- TASK
Format the stretch of records from the line containing "This screenshot has height=1069, width=1120." through the line containing "point(312,471)" as a Markdown table with the columns Row and Line, numbering each line and skipping blank ones.

- TASK INPUTS
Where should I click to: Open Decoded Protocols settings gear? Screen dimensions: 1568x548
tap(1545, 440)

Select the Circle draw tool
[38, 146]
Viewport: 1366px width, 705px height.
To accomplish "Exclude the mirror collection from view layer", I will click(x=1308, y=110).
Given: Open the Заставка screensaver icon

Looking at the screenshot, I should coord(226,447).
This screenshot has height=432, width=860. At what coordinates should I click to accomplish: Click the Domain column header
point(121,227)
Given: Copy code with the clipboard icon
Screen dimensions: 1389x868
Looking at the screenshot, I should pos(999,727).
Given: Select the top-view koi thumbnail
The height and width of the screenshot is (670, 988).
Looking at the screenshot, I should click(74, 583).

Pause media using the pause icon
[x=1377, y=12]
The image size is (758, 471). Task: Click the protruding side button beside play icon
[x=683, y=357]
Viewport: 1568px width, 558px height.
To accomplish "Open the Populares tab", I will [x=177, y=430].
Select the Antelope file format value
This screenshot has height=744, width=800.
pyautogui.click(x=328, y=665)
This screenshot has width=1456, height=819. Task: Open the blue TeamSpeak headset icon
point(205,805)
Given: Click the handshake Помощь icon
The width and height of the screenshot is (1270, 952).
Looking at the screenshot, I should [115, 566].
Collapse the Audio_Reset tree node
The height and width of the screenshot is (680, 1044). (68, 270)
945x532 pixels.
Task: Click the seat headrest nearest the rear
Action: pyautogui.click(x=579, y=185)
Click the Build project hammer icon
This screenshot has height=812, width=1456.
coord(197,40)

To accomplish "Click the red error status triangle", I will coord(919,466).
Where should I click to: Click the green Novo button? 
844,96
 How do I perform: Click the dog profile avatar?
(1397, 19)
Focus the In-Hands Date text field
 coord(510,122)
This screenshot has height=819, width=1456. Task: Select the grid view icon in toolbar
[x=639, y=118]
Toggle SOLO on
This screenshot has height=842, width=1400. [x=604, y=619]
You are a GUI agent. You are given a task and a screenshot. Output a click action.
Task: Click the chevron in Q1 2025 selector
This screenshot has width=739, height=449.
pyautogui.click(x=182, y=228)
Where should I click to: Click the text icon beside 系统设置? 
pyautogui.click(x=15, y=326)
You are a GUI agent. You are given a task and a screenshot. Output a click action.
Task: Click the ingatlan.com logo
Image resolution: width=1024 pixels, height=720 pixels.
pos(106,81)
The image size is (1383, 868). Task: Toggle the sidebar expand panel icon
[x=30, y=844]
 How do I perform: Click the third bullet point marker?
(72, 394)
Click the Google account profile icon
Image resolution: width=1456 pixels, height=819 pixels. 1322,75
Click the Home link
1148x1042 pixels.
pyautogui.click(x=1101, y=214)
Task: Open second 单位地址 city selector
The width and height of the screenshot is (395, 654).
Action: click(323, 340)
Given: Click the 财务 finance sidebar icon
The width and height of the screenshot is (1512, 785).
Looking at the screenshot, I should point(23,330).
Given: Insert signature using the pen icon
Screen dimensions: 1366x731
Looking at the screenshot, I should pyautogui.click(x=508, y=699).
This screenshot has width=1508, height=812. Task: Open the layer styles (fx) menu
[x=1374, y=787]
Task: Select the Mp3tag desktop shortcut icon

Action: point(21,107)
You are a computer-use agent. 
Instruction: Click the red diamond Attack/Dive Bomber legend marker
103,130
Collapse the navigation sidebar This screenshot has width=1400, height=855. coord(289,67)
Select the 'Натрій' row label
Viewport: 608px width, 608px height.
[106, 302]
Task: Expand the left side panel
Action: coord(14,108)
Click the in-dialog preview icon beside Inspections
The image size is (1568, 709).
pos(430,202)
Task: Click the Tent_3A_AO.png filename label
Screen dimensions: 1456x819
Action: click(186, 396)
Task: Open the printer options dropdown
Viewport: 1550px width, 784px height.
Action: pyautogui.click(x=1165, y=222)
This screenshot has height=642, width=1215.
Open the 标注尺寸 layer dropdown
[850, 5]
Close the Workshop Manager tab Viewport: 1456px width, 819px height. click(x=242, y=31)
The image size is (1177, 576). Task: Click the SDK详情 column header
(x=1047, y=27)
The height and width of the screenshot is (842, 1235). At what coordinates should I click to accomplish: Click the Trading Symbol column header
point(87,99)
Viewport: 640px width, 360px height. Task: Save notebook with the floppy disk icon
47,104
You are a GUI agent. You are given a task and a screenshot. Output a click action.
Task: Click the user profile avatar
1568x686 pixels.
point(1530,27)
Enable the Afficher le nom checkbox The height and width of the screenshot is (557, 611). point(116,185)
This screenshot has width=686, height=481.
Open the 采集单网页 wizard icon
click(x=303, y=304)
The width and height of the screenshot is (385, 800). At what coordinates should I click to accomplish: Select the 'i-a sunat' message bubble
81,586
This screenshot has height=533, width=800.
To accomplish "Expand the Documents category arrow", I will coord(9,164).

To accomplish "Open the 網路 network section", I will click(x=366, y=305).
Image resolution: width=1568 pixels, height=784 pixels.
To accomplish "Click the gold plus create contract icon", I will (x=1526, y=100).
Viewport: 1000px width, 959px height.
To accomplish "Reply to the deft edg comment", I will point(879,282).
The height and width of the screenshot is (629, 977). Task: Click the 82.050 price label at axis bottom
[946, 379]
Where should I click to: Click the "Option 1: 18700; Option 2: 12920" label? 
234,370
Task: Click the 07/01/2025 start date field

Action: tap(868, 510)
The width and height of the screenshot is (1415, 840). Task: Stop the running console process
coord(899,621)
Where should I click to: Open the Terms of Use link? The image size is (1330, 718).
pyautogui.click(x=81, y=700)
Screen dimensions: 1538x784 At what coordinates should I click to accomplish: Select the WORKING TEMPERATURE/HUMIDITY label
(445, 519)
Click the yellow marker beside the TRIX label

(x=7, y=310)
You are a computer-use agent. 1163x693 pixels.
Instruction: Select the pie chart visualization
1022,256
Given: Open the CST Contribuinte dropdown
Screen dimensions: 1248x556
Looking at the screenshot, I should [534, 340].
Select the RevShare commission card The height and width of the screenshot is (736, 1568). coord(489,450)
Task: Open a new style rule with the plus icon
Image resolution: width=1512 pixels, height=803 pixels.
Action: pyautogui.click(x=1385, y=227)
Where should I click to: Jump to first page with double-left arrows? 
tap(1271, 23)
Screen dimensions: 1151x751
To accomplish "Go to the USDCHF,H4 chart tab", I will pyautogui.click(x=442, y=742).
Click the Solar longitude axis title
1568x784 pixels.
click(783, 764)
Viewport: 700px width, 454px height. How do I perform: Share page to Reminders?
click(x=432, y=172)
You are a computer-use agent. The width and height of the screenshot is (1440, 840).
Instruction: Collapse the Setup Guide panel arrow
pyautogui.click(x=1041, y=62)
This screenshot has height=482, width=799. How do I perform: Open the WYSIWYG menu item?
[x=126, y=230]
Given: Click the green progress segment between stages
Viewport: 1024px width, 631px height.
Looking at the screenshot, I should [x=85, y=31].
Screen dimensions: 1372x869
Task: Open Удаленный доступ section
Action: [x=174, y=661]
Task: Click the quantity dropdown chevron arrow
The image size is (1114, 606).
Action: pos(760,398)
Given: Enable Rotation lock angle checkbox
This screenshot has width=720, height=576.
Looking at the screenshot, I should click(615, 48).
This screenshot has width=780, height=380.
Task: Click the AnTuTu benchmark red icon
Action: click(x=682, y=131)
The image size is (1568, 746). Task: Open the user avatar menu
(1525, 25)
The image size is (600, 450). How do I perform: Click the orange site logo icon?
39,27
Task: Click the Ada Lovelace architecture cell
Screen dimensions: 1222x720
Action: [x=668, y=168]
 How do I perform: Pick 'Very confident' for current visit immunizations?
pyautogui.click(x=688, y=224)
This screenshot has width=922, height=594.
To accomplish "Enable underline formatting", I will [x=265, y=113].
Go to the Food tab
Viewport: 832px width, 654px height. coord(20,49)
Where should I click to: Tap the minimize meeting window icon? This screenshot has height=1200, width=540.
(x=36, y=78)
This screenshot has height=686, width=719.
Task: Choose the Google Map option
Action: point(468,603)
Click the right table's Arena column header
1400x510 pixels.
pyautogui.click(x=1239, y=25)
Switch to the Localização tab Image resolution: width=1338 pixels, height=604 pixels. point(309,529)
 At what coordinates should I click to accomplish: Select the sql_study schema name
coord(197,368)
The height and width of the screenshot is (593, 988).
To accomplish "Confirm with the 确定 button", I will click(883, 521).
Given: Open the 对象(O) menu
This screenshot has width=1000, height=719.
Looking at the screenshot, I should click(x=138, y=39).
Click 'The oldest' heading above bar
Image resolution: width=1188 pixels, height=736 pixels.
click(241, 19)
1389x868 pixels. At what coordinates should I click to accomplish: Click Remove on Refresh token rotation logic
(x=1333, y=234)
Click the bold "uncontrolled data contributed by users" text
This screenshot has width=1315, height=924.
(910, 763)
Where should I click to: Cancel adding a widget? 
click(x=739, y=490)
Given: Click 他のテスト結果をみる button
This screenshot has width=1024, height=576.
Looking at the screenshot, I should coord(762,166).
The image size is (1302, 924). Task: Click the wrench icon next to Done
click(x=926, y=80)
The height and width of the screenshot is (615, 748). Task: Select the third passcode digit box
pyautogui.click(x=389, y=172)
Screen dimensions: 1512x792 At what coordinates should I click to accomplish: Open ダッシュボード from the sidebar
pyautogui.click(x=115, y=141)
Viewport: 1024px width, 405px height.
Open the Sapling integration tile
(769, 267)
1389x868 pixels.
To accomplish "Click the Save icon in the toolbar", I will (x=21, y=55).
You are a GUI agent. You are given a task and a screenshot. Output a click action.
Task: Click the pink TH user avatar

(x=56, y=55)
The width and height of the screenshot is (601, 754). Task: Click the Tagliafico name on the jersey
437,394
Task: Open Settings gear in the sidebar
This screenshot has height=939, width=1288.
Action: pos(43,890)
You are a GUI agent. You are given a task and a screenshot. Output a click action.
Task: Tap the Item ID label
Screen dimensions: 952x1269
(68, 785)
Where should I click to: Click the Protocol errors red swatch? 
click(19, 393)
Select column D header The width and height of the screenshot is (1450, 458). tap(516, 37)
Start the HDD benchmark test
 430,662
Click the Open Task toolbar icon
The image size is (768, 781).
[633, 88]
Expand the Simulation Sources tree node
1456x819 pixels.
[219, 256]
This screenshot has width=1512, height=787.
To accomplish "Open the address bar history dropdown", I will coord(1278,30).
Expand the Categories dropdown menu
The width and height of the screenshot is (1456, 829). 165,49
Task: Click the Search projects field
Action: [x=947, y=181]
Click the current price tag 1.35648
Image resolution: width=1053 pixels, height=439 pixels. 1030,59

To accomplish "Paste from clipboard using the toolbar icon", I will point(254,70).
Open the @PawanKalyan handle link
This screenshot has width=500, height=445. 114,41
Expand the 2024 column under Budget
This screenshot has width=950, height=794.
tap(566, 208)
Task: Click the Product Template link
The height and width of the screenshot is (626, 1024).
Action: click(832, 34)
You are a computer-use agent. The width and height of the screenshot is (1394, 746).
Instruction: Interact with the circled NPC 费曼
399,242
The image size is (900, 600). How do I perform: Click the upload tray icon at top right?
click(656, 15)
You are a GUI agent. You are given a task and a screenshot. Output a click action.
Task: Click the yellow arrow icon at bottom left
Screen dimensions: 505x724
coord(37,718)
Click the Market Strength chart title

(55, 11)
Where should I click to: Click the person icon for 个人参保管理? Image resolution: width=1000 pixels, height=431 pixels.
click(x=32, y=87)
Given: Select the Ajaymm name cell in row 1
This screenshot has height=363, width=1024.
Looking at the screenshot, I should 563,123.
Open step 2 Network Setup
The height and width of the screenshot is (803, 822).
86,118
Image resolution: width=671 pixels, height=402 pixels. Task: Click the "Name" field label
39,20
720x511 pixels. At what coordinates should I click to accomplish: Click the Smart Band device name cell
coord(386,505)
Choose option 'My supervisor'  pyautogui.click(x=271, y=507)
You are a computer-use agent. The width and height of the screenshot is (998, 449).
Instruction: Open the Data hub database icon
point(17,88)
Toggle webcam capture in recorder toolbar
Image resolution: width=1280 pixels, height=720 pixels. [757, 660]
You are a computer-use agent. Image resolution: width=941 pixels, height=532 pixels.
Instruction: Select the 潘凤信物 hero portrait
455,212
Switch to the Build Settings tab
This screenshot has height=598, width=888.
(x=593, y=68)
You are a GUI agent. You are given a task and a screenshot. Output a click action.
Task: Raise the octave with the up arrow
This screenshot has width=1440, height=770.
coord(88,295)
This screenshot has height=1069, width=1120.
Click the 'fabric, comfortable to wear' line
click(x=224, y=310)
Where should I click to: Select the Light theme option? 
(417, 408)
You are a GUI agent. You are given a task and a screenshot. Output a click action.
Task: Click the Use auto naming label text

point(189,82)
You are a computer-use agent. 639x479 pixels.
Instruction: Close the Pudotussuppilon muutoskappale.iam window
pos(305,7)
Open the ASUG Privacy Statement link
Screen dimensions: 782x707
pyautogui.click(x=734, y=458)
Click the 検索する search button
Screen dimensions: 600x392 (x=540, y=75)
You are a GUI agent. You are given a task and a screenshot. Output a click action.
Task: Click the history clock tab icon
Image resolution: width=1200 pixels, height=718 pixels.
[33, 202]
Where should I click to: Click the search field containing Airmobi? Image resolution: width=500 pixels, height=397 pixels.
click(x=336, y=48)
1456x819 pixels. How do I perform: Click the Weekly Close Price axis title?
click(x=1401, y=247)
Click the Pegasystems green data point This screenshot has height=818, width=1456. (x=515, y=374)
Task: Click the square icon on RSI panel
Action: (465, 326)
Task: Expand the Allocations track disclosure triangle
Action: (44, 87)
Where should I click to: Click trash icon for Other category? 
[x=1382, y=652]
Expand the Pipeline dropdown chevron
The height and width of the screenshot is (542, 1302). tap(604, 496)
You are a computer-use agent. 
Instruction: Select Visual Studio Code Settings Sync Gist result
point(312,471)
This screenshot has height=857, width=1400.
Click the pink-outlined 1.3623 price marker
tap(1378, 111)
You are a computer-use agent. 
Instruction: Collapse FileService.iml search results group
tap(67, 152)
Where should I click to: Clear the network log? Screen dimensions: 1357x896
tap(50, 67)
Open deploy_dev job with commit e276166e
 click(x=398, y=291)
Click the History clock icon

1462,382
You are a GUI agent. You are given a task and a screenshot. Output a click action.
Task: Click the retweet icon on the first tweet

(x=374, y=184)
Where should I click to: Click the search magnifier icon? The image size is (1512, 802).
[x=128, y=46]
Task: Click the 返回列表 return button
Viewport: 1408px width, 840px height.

- FULL SOLUTION
| Row | Line |
|---|---|
| 1 | This screenshot has height=1069, width=1120. |
| 2 | Click the 'fabric, comfortable to wear' line |
| 3 | click(x=224, y=310) |
| 4 | Where should I click to: Select the Light theme option?  |
| 5 | (417, 408) |
| 6 | You are a GUI agent. You are given a task and a screenshot. Output a click action. |
| 7 | Task: Click the Use auto naming label text |
| 8 | point(189,82) |
| 9 | You are a computer-use agent. 639x479 pixels. |
| 10 | Instruction: Close the Pudotussuppilon muutoskappale.iam window |
| 11 | pos(305,7) |
| 12 | Open the ASUG Privacy Statement link |
| 13 | Screen dimensions: 782x707 |
| 14 | pyautogui.click(x=734, y=458) |
| 15 | Click the 検索する search button |
| 16 | Screen dimensions: 600x392 (x=540, y=75) |
| 17 | You are a GUI agent. You are given a task and a screenshot. Output a click action. |
| 18 | Task: Click the history clock tab icon |
| 19 | Image resolution: width=1200 pixels, height=718 pixels. |
| 20 | [33, 202] |
| 21 | Where should I click to: Click the search field containing Airmobi? Image resolution: width=500 pixels, height=397 pixels. |
| 22 | click(x=336, y=48) |
| 23 | 1456x819 pixels. How do I perform: Click the Weekly Close Price axis title? |
| 24 | click(x=1401, y=247) |
| 25 | Click the Pegasystems green data point This screenshot has height=818, width=1456. (x=515, y=374) |
| 26 | Task: Click the square icon on RSI panel |
| 27 | Action: (465, 326) |
| 28 | Task: Expand the Allocations track disclosure triangle |
| 29 | Action: (44, 87) |
| 30 | Where should I click to: Click trash icon for Other category?  |
| 31 | [x=1382, y=652] |
| 32 | Expand the Pipeline dropdown chevron |
| 33 | The height and width of the screenshot is (542, 1302). tap(604, 496) |
| 34 | You are a computer-use agent.  |
| 35 | Instruction: Select Visual Studio Code Settings Sync Gist result |
| 36 | point(312,471) |